Reporter's Notebook: IT Security
- 08 August, 2002 12:02
The Plague of Password Typos
It's a bummer when employees forget their passwords or get locked out of a system because of password typos. And it's even worse when the network administrator has to be summoned at 2 am to reset the password.
That was a weekly occurrence for Jeff Bair, senior LAN administrator at American Color Graphics, a printing unit of ACG Holdings in Brentwood, Tennessee. So he turned to the Password Station.Net 2.0 software from Avatier in San Ramon, California. A Web-based interface allows end users to securely and easily reset their forgotten passwords, set new passwords and unlock their accounts -- all without IT intervention.
Before, employees frequently locked themselves out of their own accounts by leaving the caps lock key on while typing their case-sensitive passwords, Bair says. And when an employee was locked out of the system, it could mean missed printing deadlines.
Bair obviously likes the self-service nature of the software, as well as the ability to check whether the password meets his security policy.
"It frees up time for me to work on other projects.

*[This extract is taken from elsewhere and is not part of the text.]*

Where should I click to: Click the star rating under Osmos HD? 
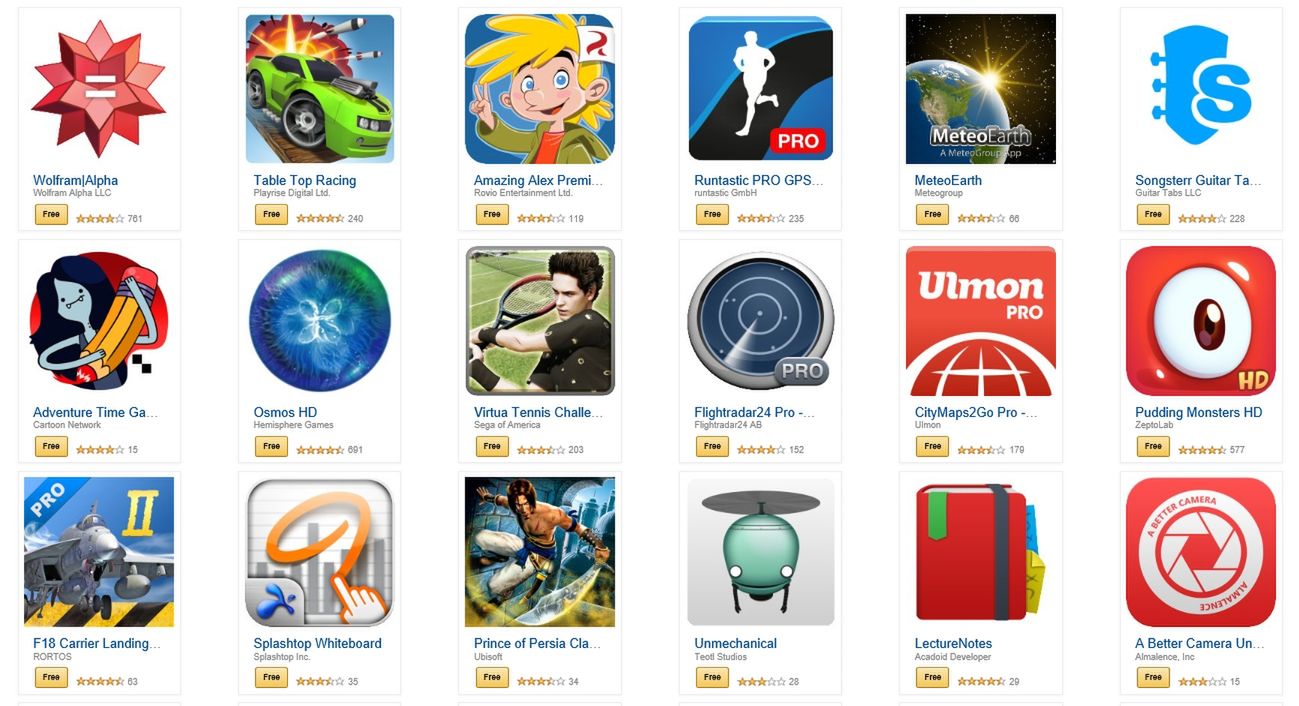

And my wife wasn't liking those 2 a.m. calls either," Bair says.
Managed Security Services: Take It In-house?
Managed security service providers in the traditional mould -- where the service is provided from a remote operations centre -- are struggling and consolidating. The wave of the future, says Thomas A Gluzinski, CEO of Paladin Technologies in Schaumburg, Illinios, is to bring that same expertise to the user's premises.
That's what Paladin is doing in the federal sector, and Gluzinski claims that the practice will also take hold in the commercial sector. The service provider brings in its own expert staff or hires the existing security staff, but either way, they stay on-site to handle security chores.

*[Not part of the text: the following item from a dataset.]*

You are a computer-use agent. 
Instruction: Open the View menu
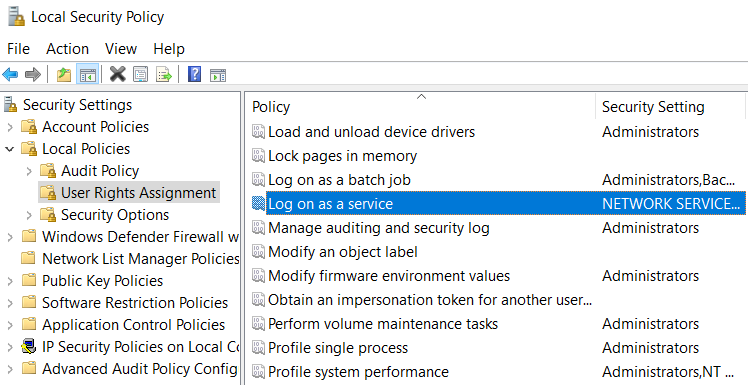(121, 49)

"These are people who know and understand firewalls, intrusion detection and signatures for attacks. Quite frankly, there aren't a lot of people out there with that skill set," Gluzinski says.
He says another hot trend is getting security assessments from service providers such as Qualys on a subscription basis. Redwood Shores, California-based Qualys says that companies such as Deloitte & Touche LLP and Tower Records have signed up for its managed vulnerability assessment services.
Open Source Helps Hospital
It's important for a leading health care facility to protect sensitive medical information from hackers, so getting an intrusion-detection system (IDS) may seem like a no-brainer.
Mount Sinai School of Medicine in New York took the approach of using an open-source IDS: the OpenSnort Sensor appliance from Sourcefire in Columbia, Maryland.
Ken Redman, computer operations manager at the school, says he likes the open-source nature of the product. "Configuration is easy because it's open source. I can take a rule out or add one in," he says. And setup took only 20 minutes, Redman adds.
In terms of security, OpenSnort has demonstrated the huge number of probes and viruses that have tried -- and failed -- to get into his systems, Redman says. "We get hit with the Code Red virus every day, but it's been stopped [externally]," he says. "That just floors me. It's not gone."
Getting digital certificates for e-commerce transactions can take three to five days using conventional vendors. But that wasn't fast enough for Tim LeGrand, owner of Superior-Host International, an Indianapolis-based Web hosting company for online merchants. He says the delay has cost him customers.
So LeGrand is using QuickSSL from GeoTrust in Massachusetts. GeoTrust's Secure Sockets Layer (SSL) product provides fast delivery of 128-bit, SSL digital certificates for encrypting communications between Web browsers and servers. The company's authentication systems process and respond to certificate requests automatically -- within 10 minutes.
LeGrand says the new certificate can be installed and running in about 30 minutes, a convenience customers appreciate.
He says the process is faster with GeoTrust because business information is collected via online forms, rather than from numerous faxed documents. LeGrand says he's satisfied that the GeoTrust process is sufficient to prevent fraud.
Security as Byproduct
Sometimes, better security is the byproduct of another IT effort. For example, Orem, Utah-based Morinda is migrating to the Microsoft Exchange 2000 platform by the end of this month, with help from bv-Control from Houston-based BindView. The product helps administrators manage Microsoft Exchange environments.
One result is that Jon Williams, global information systems administrator at Morinda, has a better handle on his company's e-mail system. Using the BindView software, he can monitor the content of e-mail messages and control access and permissions, he says.
"And if there's a dangerous e-mail -- like a message from an employee quitting or a virus that the antivirus software doesn't pick up -- I can kill those e-mails in one fell swoop," Williams says.